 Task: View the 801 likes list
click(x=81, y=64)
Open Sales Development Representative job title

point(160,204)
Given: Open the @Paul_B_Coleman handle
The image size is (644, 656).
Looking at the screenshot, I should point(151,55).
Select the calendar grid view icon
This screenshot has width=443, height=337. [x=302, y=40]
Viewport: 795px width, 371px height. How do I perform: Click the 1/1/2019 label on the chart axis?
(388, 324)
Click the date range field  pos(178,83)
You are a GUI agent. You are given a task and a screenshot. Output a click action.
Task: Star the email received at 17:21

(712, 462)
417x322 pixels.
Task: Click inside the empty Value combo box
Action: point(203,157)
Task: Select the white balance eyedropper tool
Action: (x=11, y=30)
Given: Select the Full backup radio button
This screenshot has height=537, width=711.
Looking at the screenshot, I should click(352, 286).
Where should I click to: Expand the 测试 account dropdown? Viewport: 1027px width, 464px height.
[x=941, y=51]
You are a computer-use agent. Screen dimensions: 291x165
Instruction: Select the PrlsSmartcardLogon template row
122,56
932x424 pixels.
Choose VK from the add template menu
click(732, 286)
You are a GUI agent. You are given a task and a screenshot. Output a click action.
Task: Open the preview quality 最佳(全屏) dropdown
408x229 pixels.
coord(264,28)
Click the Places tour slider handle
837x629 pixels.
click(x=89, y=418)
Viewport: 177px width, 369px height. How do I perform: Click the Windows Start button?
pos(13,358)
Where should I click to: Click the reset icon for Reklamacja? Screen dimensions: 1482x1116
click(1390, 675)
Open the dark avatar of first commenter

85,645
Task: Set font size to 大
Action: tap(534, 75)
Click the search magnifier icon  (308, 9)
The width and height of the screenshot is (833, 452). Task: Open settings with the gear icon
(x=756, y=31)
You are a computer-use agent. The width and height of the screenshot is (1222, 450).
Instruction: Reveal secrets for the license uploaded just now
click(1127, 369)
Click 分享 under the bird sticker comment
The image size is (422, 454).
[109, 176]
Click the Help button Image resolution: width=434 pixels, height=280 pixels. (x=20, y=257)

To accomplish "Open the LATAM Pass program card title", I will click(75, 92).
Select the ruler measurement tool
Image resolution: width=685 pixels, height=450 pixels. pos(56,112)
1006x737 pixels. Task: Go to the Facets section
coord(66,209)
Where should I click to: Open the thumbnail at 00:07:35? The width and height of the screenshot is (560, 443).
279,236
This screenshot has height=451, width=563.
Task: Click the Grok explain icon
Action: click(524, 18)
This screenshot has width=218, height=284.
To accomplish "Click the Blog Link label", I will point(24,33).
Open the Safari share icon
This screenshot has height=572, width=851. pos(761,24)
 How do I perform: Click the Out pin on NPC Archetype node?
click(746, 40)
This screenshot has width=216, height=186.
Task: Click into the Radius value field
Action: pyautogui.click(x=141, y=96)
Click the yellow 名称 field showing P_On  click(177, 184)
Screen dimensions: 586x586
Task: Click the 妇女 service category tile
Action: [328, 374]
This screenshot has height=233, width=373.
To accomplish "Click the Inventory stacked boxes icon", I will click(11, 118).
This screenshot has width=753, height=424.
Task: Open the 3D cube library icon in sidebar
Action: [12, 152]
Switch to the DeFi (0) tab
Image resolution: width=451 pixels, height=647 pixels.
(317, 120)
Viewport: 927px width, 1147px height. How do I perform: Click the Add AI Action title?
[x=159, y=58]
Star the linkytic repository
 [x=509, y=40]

------

#### [Problem to solve]
The required output is every line above from the one with "Click the Help" down to the one with "This screenshot has height=233, width=373.", restated word for word, ends included.

#### [Task solution]
Click the Help button Image resolution: width=434 pixels, height=280 pixels. (x=20, y=257)

To accomplish "Open the LATAM Pass program card title", I will click(75, 92).
Select the ruler measurement tool
Image resolution: width=685 pixels, height=450 pixels. pos(56,112)
1006x737 pixels. Task: Go to the Facets section
coord(66,209)
Where should I click to: Open the thumbnail at 00:07:35? The width and height of the screenshot is (560, 443).
279,236
This screenshot has height=451, width=563.
Task: Click the Grok explain icon
Action: click(524, 18)
This screenshot has width=218, height=284.
To accomplish "Click the Blog Link label", I will point(24,33).
Open the Safari share icon
This screenshot has height=572, width=851. pos(761,24)
 How do I perform: Click the Out pin on NPC Archetype node?
click(746, 40)
This screenshot has width=216, height=186.
Task: Click into the Radius value field
Action: pyautogui.click(x=141, y=96)
Click the yellow 名称 field showing P_On  click(177, 184)
Screen dimensions: 586x586
Task: Click the 妇女 service category tile
Action: [328, 374]
This screenshot has height=233, width=373.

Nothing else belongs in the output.